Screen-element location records
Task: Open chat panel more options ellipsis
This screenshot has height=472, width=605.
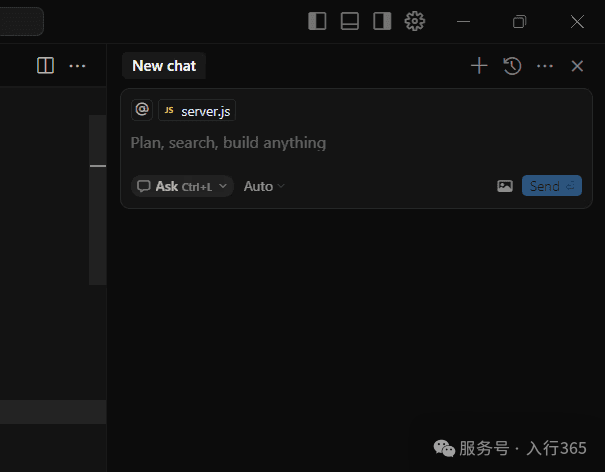Action: tap(545, 66)
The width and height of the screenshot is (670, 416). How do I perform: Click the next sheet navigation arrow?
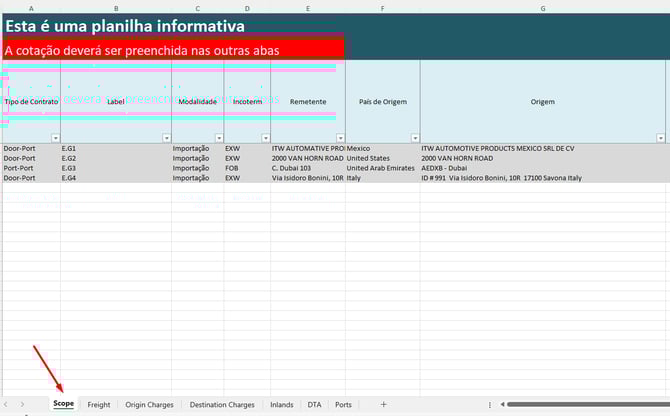point(23,405)
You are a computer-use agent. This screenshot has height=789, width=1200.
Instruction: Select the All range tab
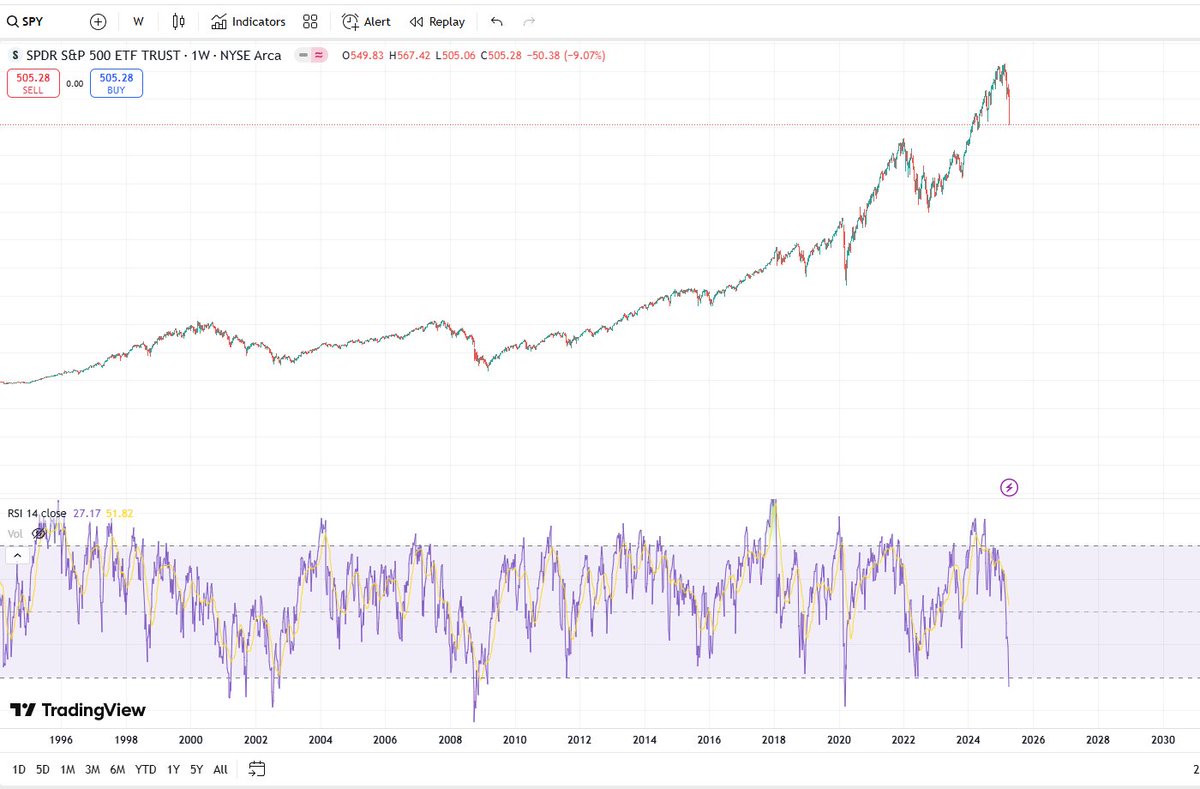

Stated goal —
Print these lines back unchanged, but omit the pictures.

Right answer —
Task: Open chat panel more options ellipsis
This screenshot has height=472, width=605.
Action: tap(545, 66)
The width and height of the screenshot is (670, 416). How do I perform: Click the next sheet navigation arrow?
point(23,405)
You are a computer-use agent. This screenshot has height=789, width=1200.
Instruction: Select the All range tab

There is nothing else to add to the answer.